On aura du mal à imaginer que Jean Carzou et John Armleder puissent être contemporains. Carzou au faîte de sa fortune, membre de l’Académie des Beaux-Arts, avait commis quelques imprudences en condamnant sans appel Picasso et même Cézanne, synonymes à ses yeux de « la décadence de la peinture ». Ses prises de positions radicales lui valurent une grande hostilité du monde de l’art. C’est dire l’audace délestée de toute ironie de John Armleder. Il mise gros à célébrer un vaincu. Dans son autobiographie Jean Toussaint Desanti expliquait que le philosophe est celui qui a chaque fois mise la totalité des acquis, de ses acquis. « Un philosophe est un flambeur », il se doit de remettre en jeu son savoir, ses idées. Il faudra probablement attendre les prochaines générations pour pleinement appréhender l’importance de cette coprésence de Jean Carzou et de John Armleder. Seulement présente et encore très modestement l’intelligence déconcertante du très cultivé John Armleder.
Les dendrites de George Sand (qu’aurait très bien pu illustrer Jean Carzou) s’inscrivent dans l’histoire des images naturelles et accidentelles utilisées ou produites par les artistes pour stimuler leur imagination.

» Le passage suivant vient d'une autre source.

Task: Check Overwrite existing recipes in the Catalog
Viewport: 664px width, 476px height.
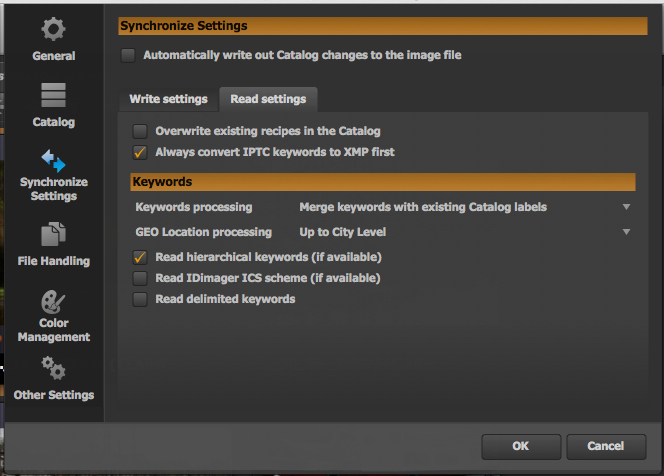Action: (140, 131)
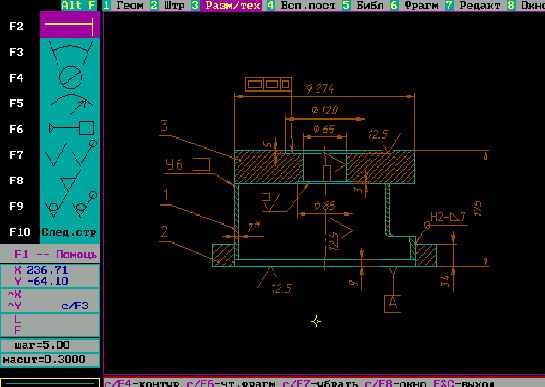Go to next page via След.стр
This screenshot has width=545, height=387.
(69, 232)
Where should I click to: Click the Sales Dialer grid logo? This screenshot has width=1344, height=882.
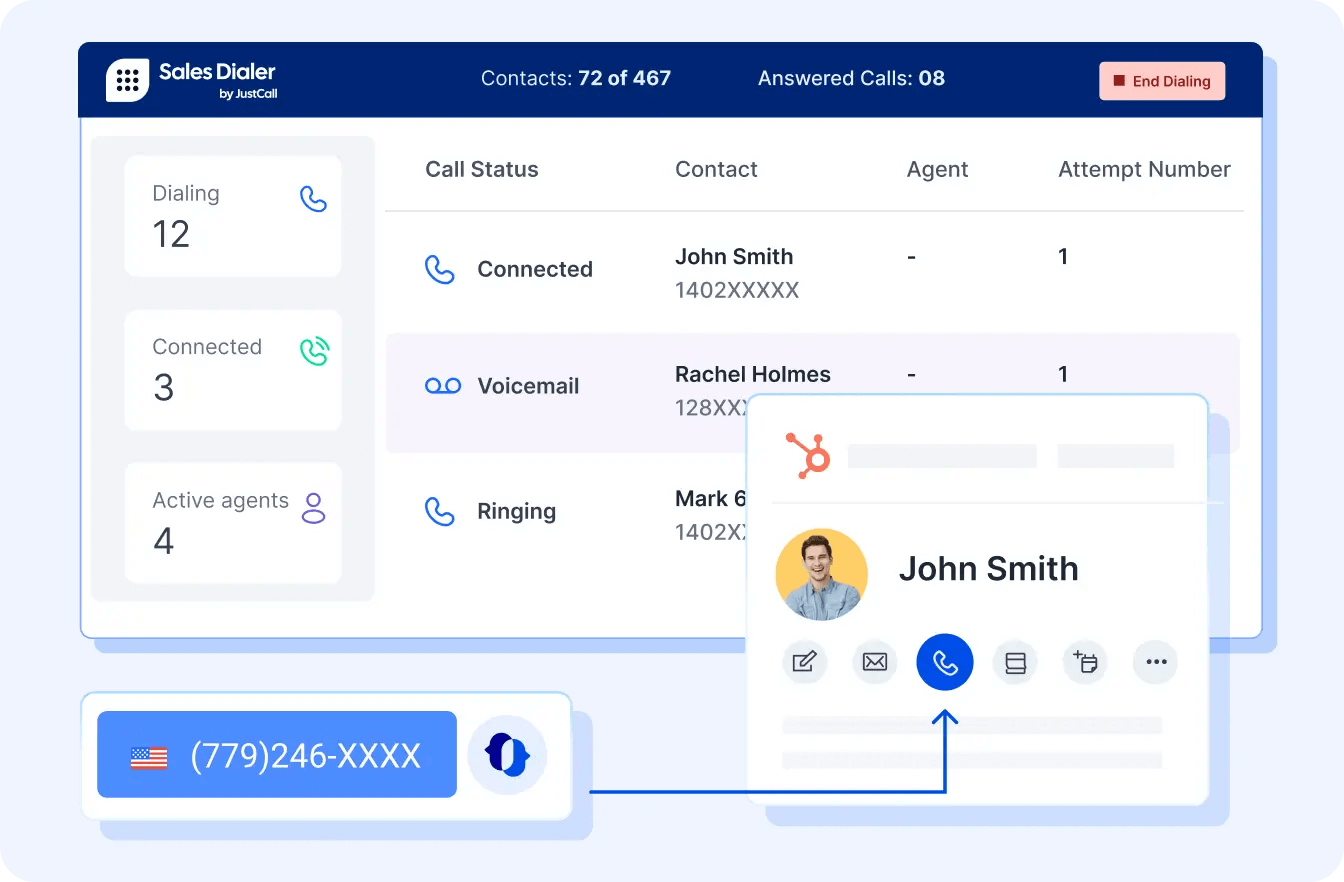(127, 79)
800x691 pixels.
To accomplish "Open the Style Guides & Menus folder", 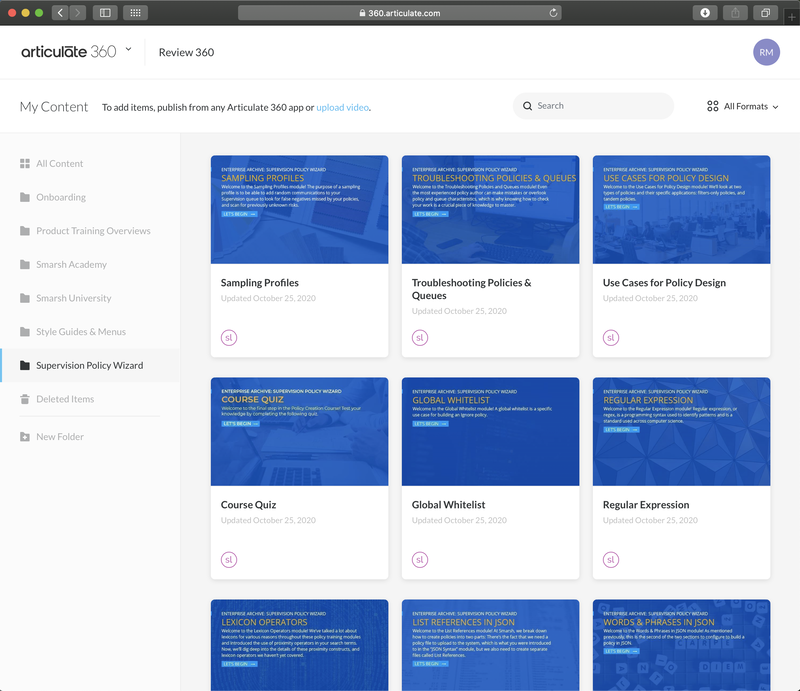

A la différence de Victor Hugo qui use de techniques analogues de taches aléatoires, George Sand n’utilise le hasard que pour créer des paysages, pour « faire de la nature », « pour la faire vraie ». Un artisanat modeste et madré pour en finir avec les vanités de la subjectivité. On pourrait tracer une histoire de la subversion de ces modestes, de la capacité de leurs oeuvres à agir avec retardement.
Cécile Calé
Commissaire d’exposition et Conseiller en art, Paris, mai 2014.
Cécile Calé a fondé le Cercle Spiridion avec Claude Darras. Commissaires d’expositions indépendants basés au Château de Vert-Mont.
(1) John Armleder in “La création contemporaine “ publié chez Flammarion.